==== Records provided ====

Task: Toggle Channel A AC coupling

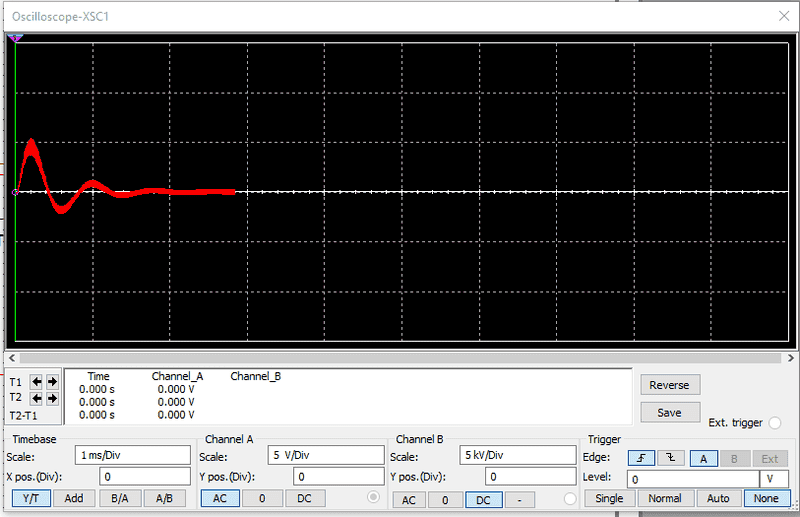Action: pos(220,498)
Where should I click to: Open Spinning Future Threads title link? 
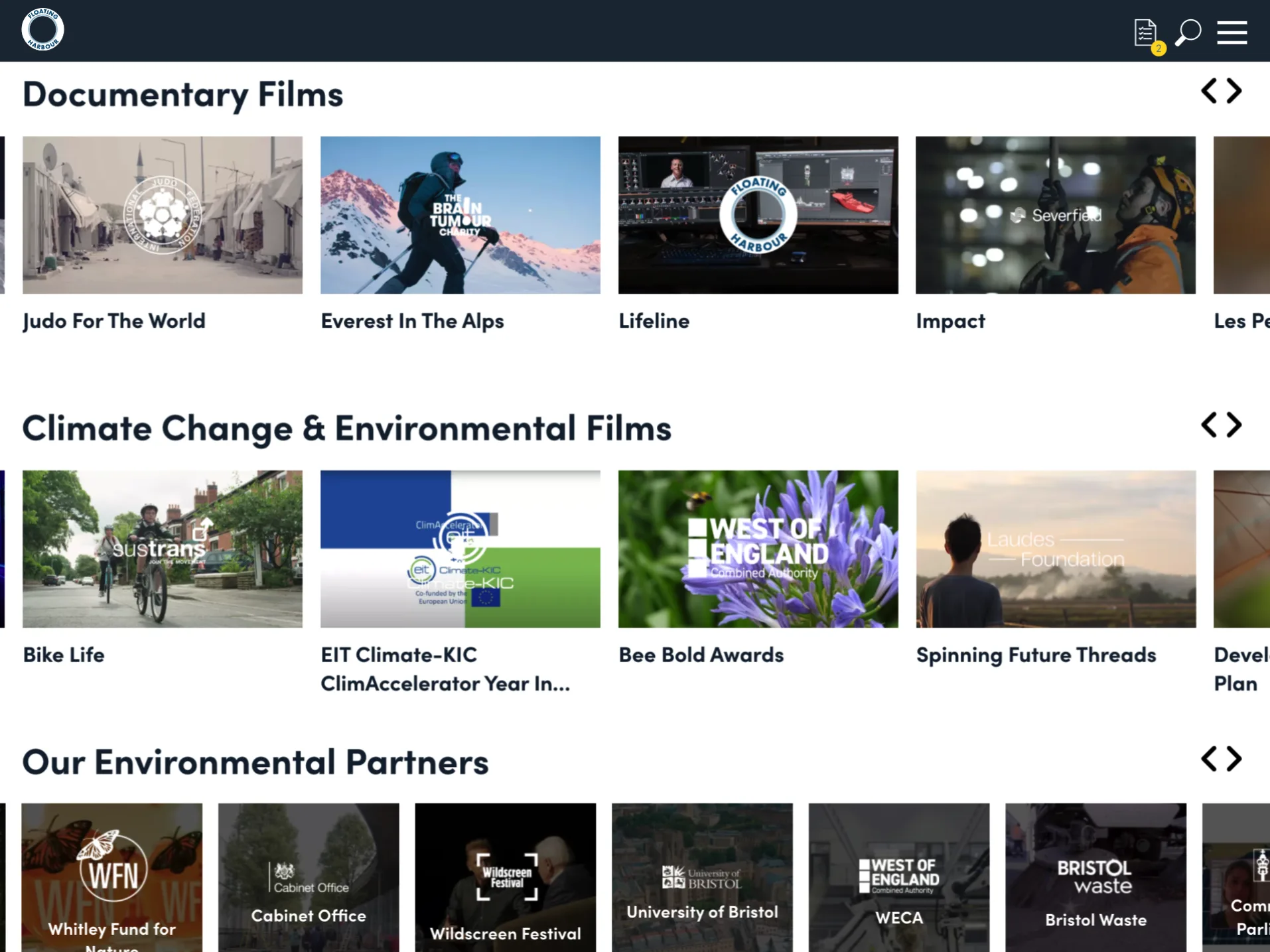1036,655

====
==== Records provided ====

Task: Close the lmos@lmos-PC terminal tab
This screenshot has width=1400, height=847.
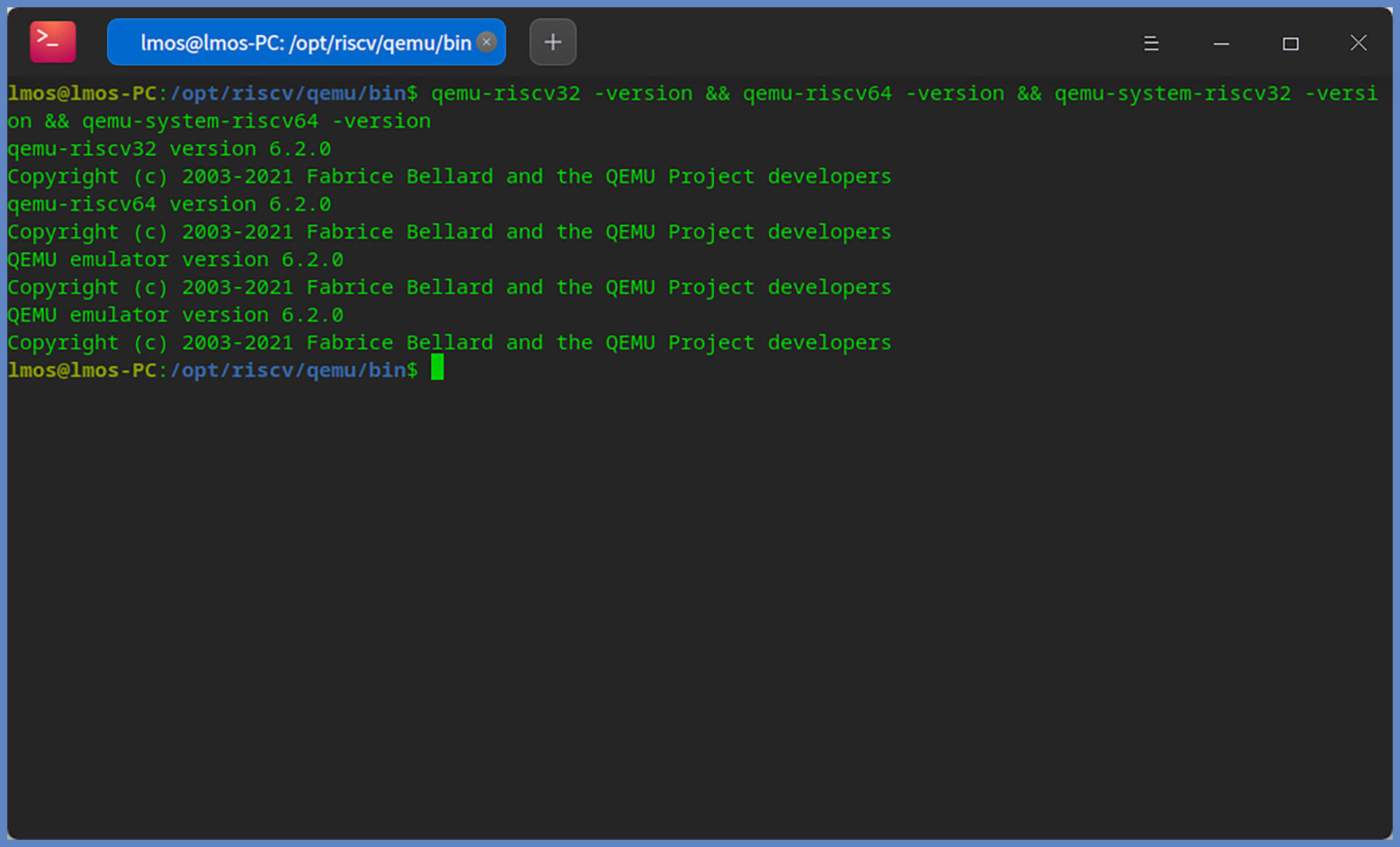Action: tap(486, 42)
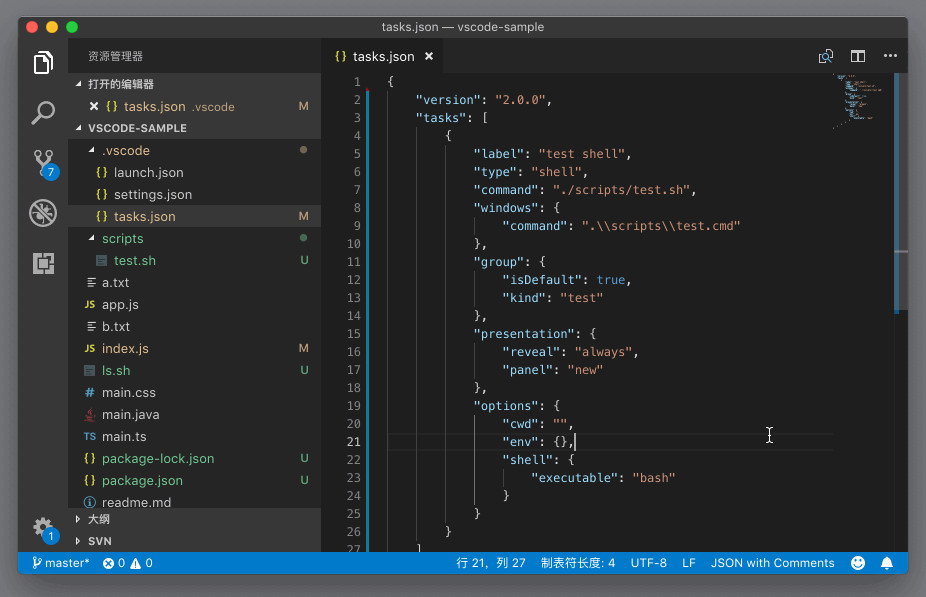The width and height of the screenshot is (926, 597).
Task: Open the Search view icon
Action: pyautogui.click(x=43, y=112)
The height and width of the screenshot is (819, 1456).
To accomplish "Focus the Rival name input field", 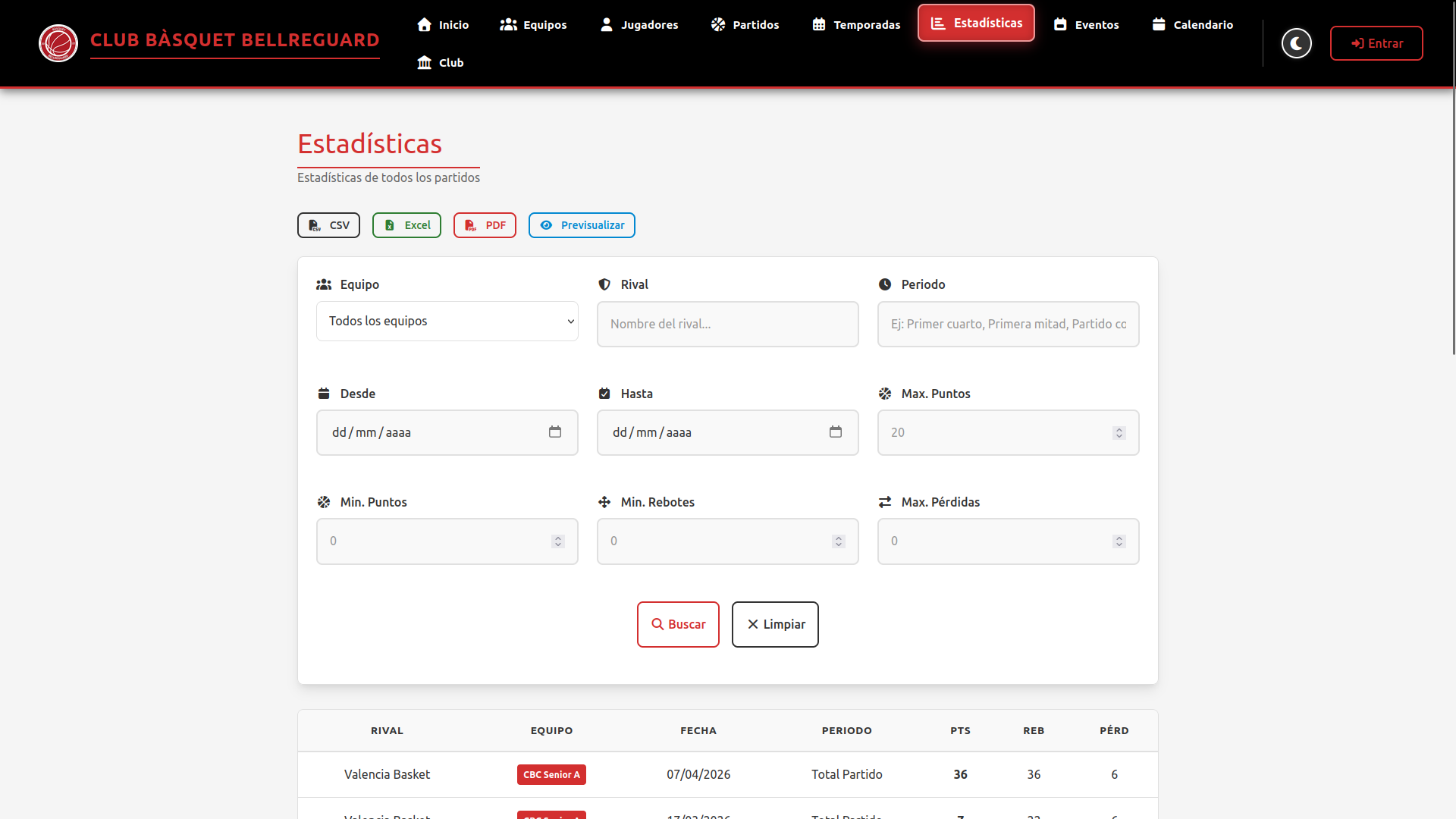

====

### The problem
Keep to the stretch from the line containing "Task: Close the lmos@lmos-PC terminal tab" through the line containing "the Rival name", both ends included, and copy it exactly from the listing above, minus the pictures.

### Answer space
Task: Close the lmos@lmos-PC terminal tab
This screenshot has width=1400, height=847.
Action: tap(486, 42)
The width and height of the screenshot is (926, 597).
Task: Open the Search view icon
Action: pyautogui.click(x=43, y=112)
The height and width of the screenshot is (819, 1456).
To accomplish "Focus the Rival name input field", 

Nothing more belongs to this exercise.